Updated on: Dec 01, 2025 05:14 pm IST
Reacting to his death, Italian Tennis Federation chief Binaghi told Sky Sports Italy, “Today, Italian tennis loses its greatest symbol, and I lose a friend. Nicola Pietrangeli wasn’t just a champion: he was the first to teach us what it meant to truly win, on and off the court. He was the starting point for everything our tennis has become. With him, we understood that we too could compete with the world, that dreaming big was no longer a gamble.”
“When you talk about Nicola, you immediately think of the records, the Davis Cups, the titles and triumphs that will forever remain in our history. But the truth is that Nicola was much more. It was a way of being. With his cutting wit, his free spirit, his inexhaustible desire to live and joke, he managed to make tennis something human, real, profoundly Italian.

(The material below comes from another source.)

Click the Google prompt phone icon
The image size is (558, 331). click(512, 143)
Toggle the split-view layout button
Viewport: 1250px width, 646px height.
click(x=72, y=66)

“Talking to him was always a pleasure and a surprise: you could leave a conversation laughing out loud or with a reflection that stayed with you for days. In my office, there is a photo that is very dear to me: me as a child, a ball boy in a Davis Cup match in Cagliari, and in front of me, Nicola Pietrangeli.
“Nicola was not only the greatest player in our history. He was tennis, in the deepest sense of the word.”
Pietrangeli represented Italy in the Davis Cup between 1954 and 1972. He featured in a record 164 Davis Cup rubbers, winning a record 120. He was part of the team which played in the Davis Cup final in 1960 and 1961. In both finals, Italy lost.